Je ne sais pas comment c'est arrivé, si ce n'est que mon petit garçon était infernal depuis deux jours. Il n'arrêtait pas de pleurer, de crier, de s'opposer à tout. Quand je l'ai puni, il a hurlé comme si je l'écorchais vif, à tel point qu'il en a perdu la voix. Alors je me suis mise à hurler sur lui, moi aussi. Comment en suis-je arrivée là? Je croyais pourtant être une bonne mère, et cet enfant, je l'aime.
La réponse de Flair:
Les crises de colère chez les jeunes enfants peuvent être impressionnantes et tonitruantes, et déconcerter les parents. De telles crises surviennent quand l'enfant se sent frustré. Les petits découvrent leur pouvoir sur les adultes et testent leurs limites. Ils réalisent qu'ils peuvent avoir leur propre opinion. En se confrontant aux limites imposées, ils apprennent à tenir compte des autres. La meilleure réaction, mais pas la plus simple, est de garder votre calme. Dites-lui que vous comprenez sa colère mais que vous n'acceptez pas qu'il hurle, casse et jette tout ce qui lui tombe sous la main.
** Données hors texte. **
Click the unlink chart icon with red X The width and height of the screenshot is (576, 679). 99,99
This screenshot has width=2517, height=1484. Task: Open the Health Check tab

S'il persiste, prévenez-le qu'il sera mis dans le coin ou dans sa chambre. Et faites-le si nécessaire. Mettre l'enfant momentanément à distance peut être l'option idéale, pour lui comme pour vous. Elle évite l'escalade, lui impose une rupture de rythme bénéfique; elle ménage vos oreilles et vos nerfs et vous permet de garder le contrôle de vous-même. Vous pouvez également proposer une alternative pour mettre un terme à ses débordements, comme taper dans un coussin ou courir dans le jardin.
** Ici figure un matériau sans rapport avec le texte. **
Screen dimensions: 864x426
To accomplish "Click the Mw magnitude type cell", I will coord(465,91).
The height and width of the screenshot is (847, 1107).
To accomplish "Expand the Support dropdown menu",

Evitez le chantage et n'en rajoutez pas en hurlant plus fort que lui. Une fois que le calme est revenu, écoutez ce que votre petit garçon souhaite vous dire et consolez-le, rassurez-le. Dites-lui aussi ce que ces crises provoquent chez vous, rappelez-lui les règles, et vos limites. Vous avez crié sur votre enfant et le regrettez. Ne vous laissez pas ronger par la culpabilité - personne n'est parfait - et donnez-vous les moyens de ne plus en arriver là.